- _STORED DATA_

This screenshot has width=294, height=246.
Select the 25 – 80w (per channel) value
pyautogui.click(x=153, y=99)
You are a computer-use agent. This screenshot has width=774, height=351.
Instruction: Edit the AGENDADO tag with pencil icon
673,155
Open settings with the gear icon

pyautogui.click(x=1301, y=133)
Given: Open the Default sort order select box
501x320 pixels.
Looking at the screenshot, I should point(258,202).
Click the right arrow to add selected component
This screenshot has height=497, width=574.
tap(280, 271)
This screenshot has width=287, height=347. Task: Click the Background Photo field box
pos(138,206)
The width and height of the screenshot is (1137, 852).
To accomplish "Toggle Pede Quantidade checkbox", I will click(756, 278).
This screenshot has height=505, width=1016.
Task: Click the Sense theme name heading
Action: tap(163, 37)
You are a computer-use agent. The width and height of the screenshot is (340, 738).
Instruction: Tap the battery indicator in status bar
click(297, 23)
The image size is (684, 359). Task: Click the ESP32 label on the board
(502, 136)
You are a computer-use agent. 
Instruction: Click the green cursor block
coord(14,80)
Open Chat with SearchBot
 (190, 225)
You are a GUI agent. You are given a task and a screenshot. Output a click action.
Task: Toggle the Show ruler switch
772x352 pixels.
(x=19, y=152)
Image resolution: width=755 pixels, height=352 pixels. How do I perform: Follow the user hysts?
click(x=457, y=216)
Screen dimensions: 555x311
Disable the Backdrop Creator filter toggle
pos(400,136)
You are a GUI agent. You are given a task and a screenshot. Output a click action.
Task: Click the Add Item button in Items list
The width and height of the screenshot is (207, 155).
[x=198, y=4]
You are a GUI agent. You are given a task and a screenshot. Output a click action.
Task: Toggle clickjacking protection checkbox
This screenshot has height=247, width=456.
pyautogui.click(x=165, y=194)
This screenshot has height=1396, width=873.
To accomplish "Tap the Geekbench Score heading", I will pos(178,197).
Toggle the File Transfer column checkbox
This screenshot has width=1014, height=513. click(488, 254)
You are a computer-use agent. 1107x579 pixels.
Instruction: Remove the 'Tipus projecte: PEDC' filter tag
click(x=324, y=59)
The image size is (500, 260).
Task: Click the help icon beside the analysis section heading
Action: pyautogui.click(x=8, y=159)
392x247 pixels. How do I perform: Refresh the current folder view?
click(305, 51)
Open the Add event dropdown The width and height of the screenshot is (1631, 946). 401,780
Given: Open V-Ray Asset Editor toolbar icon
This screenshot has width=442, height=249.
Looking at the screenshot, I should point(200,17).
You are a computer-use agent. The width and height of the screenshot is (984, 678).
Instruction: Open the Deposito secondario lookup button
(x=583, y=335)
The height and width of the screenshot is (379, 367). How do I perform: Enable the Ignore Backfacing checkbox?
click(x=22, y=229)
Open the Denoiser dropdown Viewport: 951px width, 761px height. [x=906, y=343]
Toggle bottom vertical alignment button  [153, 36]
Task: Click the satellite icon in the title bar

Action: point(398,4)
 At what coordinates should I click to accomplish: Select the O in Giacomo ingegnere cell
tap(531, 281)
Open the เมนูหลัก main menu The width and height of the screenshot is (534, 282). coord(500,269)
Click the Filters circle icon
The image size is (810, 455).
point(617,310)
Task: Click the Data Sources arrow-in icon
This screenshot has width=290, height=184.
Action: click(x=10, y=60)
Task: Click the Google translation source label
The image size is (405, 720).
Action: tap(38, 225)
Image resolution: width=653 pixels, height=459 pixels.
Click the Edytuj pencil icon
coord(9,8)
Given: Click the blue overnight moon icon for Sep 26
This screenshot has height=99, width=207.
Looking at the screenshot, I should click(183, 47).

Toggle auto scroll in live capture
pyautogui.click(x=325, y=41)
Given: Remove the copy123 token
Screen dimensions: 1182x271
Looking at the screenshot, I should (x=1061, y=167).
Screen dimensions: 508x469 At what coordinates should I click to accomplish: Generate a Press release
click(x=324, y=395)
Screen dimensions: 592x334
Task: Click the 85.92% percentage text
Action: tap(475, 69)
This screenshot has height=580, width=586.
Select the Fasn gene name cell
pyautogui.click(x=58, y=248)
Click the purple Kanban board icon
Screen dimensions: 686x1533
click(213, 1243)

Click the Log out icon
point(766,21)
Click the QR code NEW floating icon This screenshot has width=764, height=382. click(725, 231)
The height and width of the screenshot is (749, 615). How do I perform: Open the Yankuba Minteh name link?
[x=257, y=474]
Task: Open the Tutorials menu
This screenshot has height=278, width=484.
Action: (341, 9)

- _WHAT YOU ARE ASKED TO DO_
From top to bottom, repeat the material above word for word.

- _RESULT OF THIS TASK_
This screenshot has width=294, height=246.
Select the 25 – 80w (per channel) value
pyautogui.click(x=153, y=99)
You are a computer-use agent. This screenshot has width=774, height=351.
Instruction: Edit the AGENDADO tag with pencil icon
673,155
Open settings with the gear icon

pyautogui.click(x=1301, y=133)
Given: Open the Default sort order select box
501x320 pixels.
Looking at the screenshot, I should point(258,202).
Click the right arrow to add selected component
This screenshot has height=497, width=574.
tap(280, 271)
This screenshot has width=287, height=347. Task: Click the Background Photo field box
pos(138,206)
The width and height of the screenshot is (1137, 852).
To accomplish "Toggle Pede Quantidade checkbox", I will click(756, 278).
This screenshot has height=505, width=1016.
Task: Click the Sense theme name heading
Action: tap(163, 37)
You are a computer-use agent. The width and height of the screenshot is (340, 738).
Instruction: Tap the battery indicator in status bar
click(297, 23)
The image size is (684, 359). Task: Click the ESP32 label on the board
(502, 136)
You are a computer-use agent. 
Instruction: Click the green cursor block
coord(14,80)
Open Chat with SearchBot
 (190, 225)
You are a GUI agent. You are given a task and a screenshot. Output a click action.
Task: Toggle the Show ruler switch
772x352 pixels.
(x=19, y=152)
Image resolution: width=755 pixels, height=352 pixels. How do I perform: Follow the user hysts?
click(x=457, y=216)
Screen dimensions: 555x311
Disable the Backdrop Creator filter toggle
pos(400,136)
You are a GUI agent. You are given a task and a screenshot. Output a click action.
Task: Click the Add Item button in Items list
The width and height of the screenshot is (207, 155).
[x=198, y=4]
You are a GUI agent. You are given a task and a screenshot. Output a click action.
Task: Toggle clickjacking protection checkbox
This screenshot has height=247, width=456.
pyautogui.click(x=165, y=194)
This screenshot has height=1396, width=873.
To accomplish "Tap the Geekbench Score heading", I will pos(178,197).
Toggle the File Transfer column checkbox
This screenshot has width=1014, height=513. click(488, 254)
You are a computer-use agent. 1107x579 pixels.
Instruction: Remove the 'Tipus projecte: PEDC' filter tag
click(x=324, y=59)
The image size is (500, 260).
Task: Click the help icon beside the analysis section heading
Action: pyautogui.click(x=8, y=159)
392x247 pixels. How do I perform: Refresh the current folder view?
click(305, 51)
Open the Add event dropdown The width and height of the screenshot is (1631, 946). 401,780
Given: Open V-Ray Asset Editor toolbar icon
This screenshot has width=442, height=249.
Looking at the screenshot, I should point(200,17).
You are a computer-use agent. The width and height of the screenshot is (984, 678).
Instruction: Open the Deposito secondario lookup button
(x=583, y=335)
The height and width of the screenshot is (379, 367). How do I perform: Enable the Ignore Backfacing checkbox?
click(x=22, y=229)
Open the Denoiser dropdown Viewport: 951px width, 761px height. [x=906, y=343]
Toggle bottom vertical alignment button  [153, 36]
Task: Click the satellite icon in the title bar

Action: point(398,4)
 At what coordinates should I click to accomplish: Select the O in Giacomo ingegnere cell
tap(531, 281)
Open the เมนูหลัก main menu The width and height of the screenshot is (534, 282). coord(500,269)
Click the Filters circle icon
The image size is (810, 455).
point(617,310)
Task: Click the Data Sources arrow-in icon
This screenshot has width=290, height=184.
Action: click(x=10, y=60)
Task: Click the Google translation source label
The image size is (405, 720).
Action: tap(38, 225)
Image resolution: width=653 pixels, height=459 pixels.
Click the Edytuj pencil icon
coord(9,8)
Given: Click the blue overnight moon icon for Sep 26
This screenshot has height=99, width=207.
Looking at the screenshot, I should click(183, 47).

Toggle auto scroll in live capture
pyautogui.click(x=325, y=41)
Given: Remove the copy123 token
Screen dimensions: 1182x271
Looking at the screenshot, I should (x=1061, y=167).
Screen dimensions: 508x469 At what coordinates should I click to accomplish: Generate a Press release
click(x=324, y=395)
Screen dimensions: 592x334
Task: Click the 85.92% percentage text
Action: tap(475, 69)
This screenshot has height=580, width=586.
Select the Fasn gene name cell
pyautogui.click(x=58, y=248)
Click the purple Kanban board icon
Screen dimensions: 686x1533
click(213, 1243)

Click the Log out icon
point(766,21)
Click the QR code NEW floating icon This screenshot has width=764, height=382. click(725, 231)
The height and width of the screenshot is (749, 615). How do I perform: Open the Yankuba Minteh name link?
[x=257, y=474]
Task: Open the Tutorials menu
This screenshot has height=278, width=484.
Action: (341, 9)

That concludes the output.